Beneath this line are the data; copy exactly the part of them that opens with the line containing "Tap the Search Printer button" and closes with the line containing "1349x787 pixels.", and only that part.

─── Records shown

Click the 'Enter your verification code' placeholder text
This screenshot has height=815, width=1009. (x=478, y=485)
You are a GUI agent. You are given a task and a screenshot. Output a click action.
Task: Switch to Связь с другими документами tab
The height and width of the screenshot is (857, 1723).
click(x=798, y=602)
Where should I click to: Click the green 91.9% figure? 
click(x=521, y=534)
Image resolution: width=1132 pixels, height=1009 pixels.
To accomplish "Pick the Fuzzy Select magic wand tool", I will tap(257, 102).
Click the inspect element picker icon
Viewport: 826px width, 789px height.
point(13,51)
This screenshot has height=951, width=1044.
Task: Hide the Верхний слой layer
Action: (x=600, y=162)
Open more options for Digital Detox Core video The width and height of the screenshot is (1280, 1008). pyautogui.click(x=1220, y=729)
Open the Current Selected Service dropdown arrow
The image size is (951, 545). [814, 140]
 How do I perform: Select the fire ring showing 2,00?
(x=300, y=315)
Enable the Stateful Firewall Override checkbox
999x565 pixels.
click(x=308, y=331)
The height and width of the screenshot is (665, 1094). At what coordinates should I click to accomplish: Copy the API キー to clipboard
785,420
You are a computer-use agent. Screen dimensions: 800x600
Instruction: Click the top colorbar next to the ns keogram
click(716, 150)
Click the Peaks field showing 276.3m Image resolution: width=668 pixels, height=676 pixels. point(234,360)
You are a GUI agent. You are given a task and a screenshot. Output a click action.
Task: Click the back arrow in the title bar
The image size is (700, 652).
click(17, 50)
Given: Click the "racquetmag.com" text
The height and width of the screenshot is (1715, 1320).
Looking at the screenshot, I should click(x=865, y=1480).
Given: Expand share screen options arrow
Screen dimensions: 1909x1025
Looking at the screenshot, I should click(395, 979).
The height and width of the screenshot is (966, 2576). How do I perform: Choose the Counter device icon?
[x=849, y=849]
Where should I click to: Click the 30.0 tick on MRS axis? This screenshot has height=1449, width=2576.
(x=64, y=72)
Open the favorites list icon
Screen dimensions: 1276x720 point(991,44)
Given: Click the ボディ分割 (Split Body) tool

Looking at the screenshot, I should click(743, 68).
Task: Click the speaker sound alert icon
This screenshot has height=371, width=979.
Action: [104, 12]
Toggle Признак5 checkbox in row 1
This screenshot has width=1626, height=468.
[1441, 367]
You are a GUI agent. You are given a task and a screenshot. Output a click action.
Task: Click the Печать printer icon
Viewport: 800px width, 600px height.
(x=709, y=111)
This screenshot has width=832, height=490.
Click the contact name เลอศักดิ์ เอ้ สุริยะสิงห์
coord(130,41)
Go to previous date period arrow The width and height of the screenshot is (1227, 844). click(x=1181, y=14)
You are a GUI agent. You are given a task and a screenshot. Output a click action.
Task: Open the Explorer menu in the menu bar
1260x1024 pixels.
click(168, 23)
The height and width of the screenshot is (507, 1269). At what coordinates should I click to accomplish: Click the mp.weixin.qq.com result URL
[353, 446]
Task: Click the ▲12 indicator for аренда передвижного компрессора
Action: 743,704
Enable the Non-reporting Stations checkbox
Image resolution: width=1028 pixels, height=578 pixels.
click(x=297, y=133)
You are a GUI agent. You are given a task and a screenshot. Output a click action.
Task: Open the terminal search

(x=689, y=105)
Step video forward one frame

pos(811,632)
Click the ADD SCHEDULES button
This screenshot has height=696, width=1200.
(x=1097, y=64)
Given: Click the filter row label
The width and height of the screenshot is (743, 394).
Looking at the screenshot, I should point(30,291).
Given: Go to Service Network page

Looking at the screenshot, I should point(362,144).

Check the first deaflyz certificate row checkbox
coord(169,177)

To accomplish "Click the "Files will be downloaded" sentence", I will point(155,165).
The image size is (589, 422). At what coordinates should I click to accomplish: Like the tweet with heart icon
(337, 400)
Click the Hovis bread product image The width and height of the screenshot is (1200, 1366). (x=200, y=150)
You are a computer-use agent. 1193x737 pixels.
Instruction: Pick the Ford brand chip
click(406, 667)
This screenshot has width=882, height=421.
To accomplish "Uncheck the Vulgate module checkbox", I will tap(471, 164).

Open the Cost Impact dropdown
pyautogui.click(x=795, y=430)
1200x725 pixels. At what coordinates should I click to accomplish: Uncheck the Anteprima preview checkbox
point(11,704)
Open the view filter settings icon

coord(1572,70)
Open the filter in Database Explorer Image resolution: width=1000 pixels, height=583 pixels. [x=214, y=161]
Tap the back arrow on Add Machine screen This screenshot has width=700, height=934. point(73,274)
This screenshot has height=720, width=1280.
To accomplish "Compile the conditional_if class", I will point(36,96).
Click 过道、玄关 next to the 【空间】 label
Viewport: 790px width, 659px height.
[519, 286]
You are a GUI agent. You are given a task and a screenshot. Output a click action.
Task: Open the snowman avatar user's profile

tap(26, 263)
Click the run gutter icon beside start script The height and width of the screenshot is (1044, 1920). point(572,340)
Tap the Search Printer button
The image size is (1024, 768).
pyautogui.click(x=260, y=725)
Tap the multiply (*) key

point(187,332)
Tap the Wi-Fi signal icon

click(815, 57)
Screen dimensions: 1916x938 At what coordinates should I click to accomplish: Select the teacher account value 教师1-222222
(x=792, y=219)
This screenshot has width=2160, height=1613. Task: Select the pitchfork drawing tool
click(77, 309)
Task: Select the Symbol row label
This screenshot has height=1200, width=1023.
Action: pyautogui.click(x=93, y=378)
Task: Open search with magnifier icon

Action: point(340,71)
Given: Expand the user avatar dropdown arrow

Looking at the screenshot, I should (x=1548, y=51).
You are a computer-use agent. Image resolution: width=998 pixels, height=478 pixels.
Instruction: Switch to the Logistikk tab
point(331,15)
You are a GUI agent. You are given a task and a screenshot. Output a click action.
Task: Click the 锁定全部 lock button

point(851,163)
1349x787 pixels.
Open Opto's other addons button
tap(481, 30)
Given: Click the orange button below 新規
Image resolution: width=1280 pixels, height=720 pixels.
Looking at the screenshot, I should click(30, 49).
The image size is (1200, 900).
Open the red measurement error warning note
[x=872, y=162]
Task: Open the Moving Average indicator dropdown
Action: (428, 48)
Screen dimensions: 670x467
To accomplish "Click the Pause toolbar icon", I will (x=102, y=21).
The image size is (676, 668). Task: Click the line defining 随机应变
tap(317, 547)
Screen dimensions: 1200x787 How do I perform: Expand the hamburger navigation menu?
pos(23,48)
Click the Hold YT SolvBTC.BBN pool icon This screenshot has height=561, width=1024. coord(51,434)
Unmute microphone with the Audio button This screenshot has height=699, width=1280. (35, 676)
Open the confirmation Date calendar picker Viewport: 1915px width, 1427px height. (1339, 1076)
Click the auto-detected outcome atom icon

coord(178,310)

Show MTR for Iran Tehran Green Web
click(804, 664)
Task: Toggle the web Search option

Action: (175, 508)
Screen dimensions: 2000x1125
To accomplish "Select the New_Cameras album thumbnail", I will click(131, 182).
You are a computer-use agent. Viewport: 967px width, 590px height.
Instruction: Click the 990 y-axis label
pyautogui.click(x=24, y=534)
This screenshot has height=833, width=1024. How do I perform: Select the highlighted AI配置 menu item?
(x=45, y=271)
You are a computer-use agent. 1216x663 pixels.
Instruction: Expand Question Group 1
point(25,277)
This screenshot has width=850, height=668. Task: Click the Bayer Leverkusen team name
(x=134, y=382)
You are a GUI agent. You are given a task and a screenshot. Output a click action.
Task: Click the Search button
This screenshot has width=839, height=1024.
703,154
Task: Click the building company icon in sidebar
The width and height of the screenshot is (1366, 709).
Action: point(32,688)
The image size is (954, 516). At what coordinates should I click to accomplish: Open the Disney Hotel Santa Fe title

──────

**Solved exercise:**
Tap the Search Printer button
The image size is (1024, 768).
pyautogui.click(x=260, y=725)
Tap the multiply (*) key

point(187,332)
Tap the Wi-Fi signal icon

click(815, 57)
Screen dimensions: 1916x938 At what coordinates should I click to accomplish: Select the teacher account value 教师1-222222
(x=792, y=219)
This screenshot has width=2160, height=1613. Task: Select the pitchfork drawing tool
click(77, 309)
Task: Select the Symbol row label
This screenshot has height=1200, width=1023.
Action: pyautogui.click(x=93, y=378)
Task: Open search with magnifier icon

Action: point(340,71)
Given: Expand the user avatar dropdown arrow

Looking at the screenshot, I should (x=1548, y=51).
You are a computer-use agent. Image resolution: width=998 pixels, height=478 pixels.
Instruction: Switch to the Logistikk tab
point(331,15)
You are a GUI agent. You are given a task and a screenshot. Output a click action.
Task: Click the 锁定全部 lock button

point(851,163)
1349x787 pixels.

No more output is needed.